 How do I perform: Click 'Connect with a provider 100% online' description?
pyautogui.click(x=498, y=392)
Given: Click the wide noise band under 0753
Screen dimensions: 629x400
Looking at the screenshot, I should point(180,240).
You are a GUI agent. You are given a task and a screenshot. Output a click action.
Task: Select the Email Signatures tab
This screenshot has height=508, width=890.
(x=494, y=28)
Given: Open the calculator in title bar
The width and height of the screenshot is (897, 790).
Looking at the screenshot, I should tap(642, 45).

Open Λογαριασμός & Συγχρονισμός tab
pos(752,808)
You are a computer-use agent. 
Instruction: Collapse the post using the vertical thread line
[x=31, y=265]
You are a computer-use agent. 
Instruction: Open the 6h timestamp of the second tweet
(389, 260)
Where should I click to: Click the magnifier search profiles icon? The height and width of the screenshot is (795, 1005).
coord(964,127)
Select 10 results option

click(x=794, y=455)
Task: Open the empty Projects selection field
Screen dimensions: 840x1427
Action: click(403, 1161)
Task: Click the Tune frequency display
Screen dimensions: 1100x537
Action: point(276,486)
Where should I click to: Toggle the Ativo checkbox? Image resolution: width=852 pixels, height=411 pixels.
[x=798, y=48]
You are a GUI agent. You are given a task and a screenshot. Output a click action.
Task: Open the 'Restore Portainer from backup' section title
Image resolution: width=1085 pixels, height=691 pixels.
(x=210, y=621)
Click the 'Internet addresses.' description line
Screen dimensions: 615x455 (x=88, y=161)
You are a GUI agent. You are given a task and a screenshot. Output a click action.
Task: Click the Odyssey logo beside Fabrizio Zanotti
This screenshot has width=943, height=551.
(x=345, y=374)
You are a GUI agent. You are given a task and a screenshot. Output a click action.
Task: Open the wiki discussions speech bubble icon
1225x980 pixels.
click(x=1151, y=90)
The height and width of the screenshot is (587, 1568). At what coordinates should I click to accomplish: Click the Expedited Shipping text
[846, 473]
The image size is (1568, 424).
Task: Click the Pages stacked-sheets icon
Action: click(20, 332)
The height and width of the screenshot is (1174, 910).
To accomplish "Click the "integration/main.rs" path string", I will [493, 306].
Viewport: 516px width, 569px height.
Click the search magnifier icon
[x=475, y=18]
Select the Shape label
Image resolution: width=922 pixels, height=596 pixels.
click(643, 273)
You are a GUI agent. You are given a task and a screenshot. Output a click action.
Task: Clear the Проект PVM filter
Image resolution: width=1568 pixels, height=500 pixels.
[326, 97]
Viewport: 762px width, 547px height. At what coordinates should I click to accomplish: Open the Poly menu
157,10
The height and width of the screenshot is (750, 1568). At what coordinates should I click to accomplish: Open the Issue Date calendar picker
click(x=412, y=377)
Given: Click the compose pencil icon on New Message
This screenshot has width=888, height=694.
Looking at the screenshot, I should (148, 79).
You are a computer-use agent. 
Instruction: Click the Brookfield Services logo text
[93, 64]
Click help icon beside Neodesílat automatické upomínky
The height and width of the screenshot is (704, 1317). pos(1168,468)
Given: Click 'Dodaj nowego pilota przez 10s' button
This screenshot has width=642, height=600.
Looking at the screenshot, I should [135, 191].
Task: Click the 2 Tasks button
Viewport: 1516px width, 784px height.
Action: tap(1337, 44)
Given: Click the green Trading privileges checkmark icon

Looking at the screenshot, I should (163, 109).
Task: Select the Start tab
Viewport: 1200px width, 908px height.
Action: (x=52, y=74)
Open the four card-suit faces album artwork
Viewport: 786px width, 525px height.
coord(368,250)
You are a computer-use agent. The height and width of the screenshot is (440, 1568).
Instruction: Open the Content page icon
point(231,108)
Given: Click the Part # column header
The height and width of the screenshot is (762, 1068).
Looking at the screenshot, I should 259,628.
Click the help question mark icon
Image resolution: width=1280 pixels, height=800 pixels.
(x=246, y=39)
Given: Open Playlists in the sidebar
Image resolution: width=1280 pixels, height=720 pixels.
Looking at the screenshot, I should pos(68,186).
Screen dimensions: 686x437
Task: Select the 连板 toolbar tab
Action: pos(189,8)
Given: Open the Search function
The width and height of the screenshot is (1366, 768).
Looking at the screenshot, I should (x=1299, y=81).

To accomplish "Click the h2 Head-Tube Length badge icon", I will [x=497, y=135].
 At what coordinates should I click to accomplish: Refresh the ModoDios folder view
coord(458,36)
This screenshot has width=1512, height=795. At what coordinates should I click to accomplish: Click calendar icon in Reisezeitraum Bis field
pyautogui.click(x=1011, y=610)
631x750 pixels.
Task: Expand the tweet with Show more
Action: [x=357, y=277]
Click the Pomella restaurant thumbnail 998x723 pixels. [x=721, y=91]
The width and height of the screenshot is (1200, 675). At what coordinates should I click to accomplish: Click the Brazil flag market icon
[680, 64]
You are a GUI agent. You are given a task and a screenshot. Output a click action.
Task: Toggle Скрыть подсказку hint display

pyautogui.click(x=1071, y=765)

■ ■ ■ ■

Everything in the material above is to be copied exactly.

 How do I perform: Click 'Connect with a provider 100% online' description?
pyautogui.click(x=498, y=392)
Given: Click the wide noise band under 0753
Screen dimensions: 629x400
Looking at the screenshot, I should point(180,240).
You are a GUI agent. You are given a task and a screenshot. Output a click action.
Task: Select the Email Signatures tab
This screenshot has height=508, width=890.
(x=494, y=28)
Given: Open the calculator in title bar
The width and height of the screenshot is (897, 790).
Looking at the screenshot, I should tap(642, 45).

Open Λογαριασμός & Συγχρονισμός tab
pos(752,808)
You are a computer-use agent. 
Instruction: Collapse the post using the vertical thread line
[x=31, y=265]
You are a computer-use agent. 
Instruction: Open the 6h timestamp of the second tweet
(389, 260)
Where should I click to: Click the magnifier search profiles icon? The height and width of the screenshot is (795, 1005).
coord(964,127)
Select 10 results option

click(x=794, y=455)
Task: Open the empty Projects selection field
Screen dimensions: 840x1427
Action: click(403, 1161)
Task: Click the Tune frequency display
Screen dimensions: 1100x537
Action: point(276,486)
Where should I click to: Toggle the Ativo checkbox? Image resolution: width=852 pixels, height=411 pixels.
[x=798, y=48]
You are a GUI agent. You are given a task and a screenshot. Output a click action.
Task: Open the 'Restore Portainer from backup' section title
Image resolution: width=1085 pixels, height=691 pixels.
(x=210, y=621)
Click the 'Internet addresses.' description line
Screen dimensions: 615x455 (x=88, y=161)
You are a GUI agent. You are given a task and a screenshot. Output a click action.
Task: Click the Odyssey logo beside Fabrizio Zanotti
This screenshot has width=943, height=551.
(x=345, y=374)
You are a GUI agent. You are given a task and a screenshot. Output a click action.
Task: Open the wiki discussions speech bubble icon
1225x980 pixels.
click(x=1151, y=90)
The height and width of the screenshot is (587, 1568). At what coordinates should I click to accomplish: Click the Expedited Shipping text
[846, 473]
The image size is (1568, 424).
Task: Click the Pages stacked-sheets icon
Action: click(20, 332)
The height and width of the screenshot is (1174, 910).
To accomplish "Click the "integration/main.rs" path string", I will [493, 306].
Viewport: 516px width, 569px height.
Click the search magnifier icon
[x=475, y=18]
Select the Shape label
Image resolution: width=922 pixels, height=596 pixels.
click(643, 273)
You are a GUI agent. You are given a task and a screenshot. Output a click action.
Task: Clear the Проект PVM filter
Image resolution: width=1568 pixels, height=500 pixels.
[326, 97]
Viewport: 762px width, 547px height. At what coordinates should I click to accomplish: Open the Poly menu
157,10
The height and width of the screenshot is (750, 1568). At what coordinates should I click to accomplish: Open the Issue Date calendar picker
click(x=412, y=377)
Given: Click the compose pencil icon on New Message
This screenshot has width=888, height=694.
Looking at the screenshot, I should (148, 79).
You are a computer-use agent. 
Instruction: Click the Brookfield Services logo text
[93, 64]
Click help icon beside Neodesílat automatické upomínky
The height and width of the screenshot is (704, 1317). pos(1168,468)
Given: Click 'Dodaj nowego pilota przez 10s' button
This screenshot has width=642, height=600.
Looking at the screenshot, I should [135, 191].
Task: Click the 2 Tasks button
Viewport: 1516px width, 784px height.
Action: tap(1337, 44)
Given: Click the green Trading privileges checkmark icon

Looking at the screenshot, I should (163, 109).
Task: Select the Start tab
Viewport: 1200px width, 908px height.
Action: (x=52, y=74)
Open the four card-suit faces album artwork
Viewport: 786px width, 525px height.
coord(368,250)
You are a computer-use agent. The height and width of the screenshot is (440, 1568).
Instruction: Open the Content page icon
point(231,108)
Given: Click the Part # column header
The height and width of the screenshot is (762, 1068).
Looking at the screenshot, I should 259,628.
Click the help question mark icon
Image resolution: width=1280 pixels, height=800 pixels.
(x=246, y=39)
Given: Open Playlists in the sidebar
Image resolution: width=1280 pixels, height=720 pixels.
Looking at the screenshot, I should pos(68,186).
Screen dimensions: 686x437
Task: Select the 连板 toolbar tab
Action: pos(189,8)
Given: Open the Search function
The width and height of the screenshot is (1366, 768).
Looking at the screenshot, I should (x=1299, y=81).

To accomplish "Click the h2 Head-Tube Length badge icon", I will [x=497, y=135].
 At what coordinates should I click to accomplish: Refresh the ModoDios folder view
coord(458,36)
This screenshot has width=1512, height=795. At what coordinates should I click to accomplish: Click calendar icon in Reisezeitraum Bis field
pyautogui.click(x=1011, y=610)
631x750 pixels.
Task: Expand the tweet with Show more
Action: [x=357, y=277]
Click the Pomella restaurant thumbnail 998x723 pixels. [x=721, y=91]
The width and height of the screenshot is (1200, 675). At what coordinates should I click to accomplish: Click the Brazil flag market icon
[680, 64]
You are a GUI agent. You are given a task and a screenshot. Output a click action.
Task: Toggle Скрыть подсказку hint display

pyautogui.click(x=1071, y=765)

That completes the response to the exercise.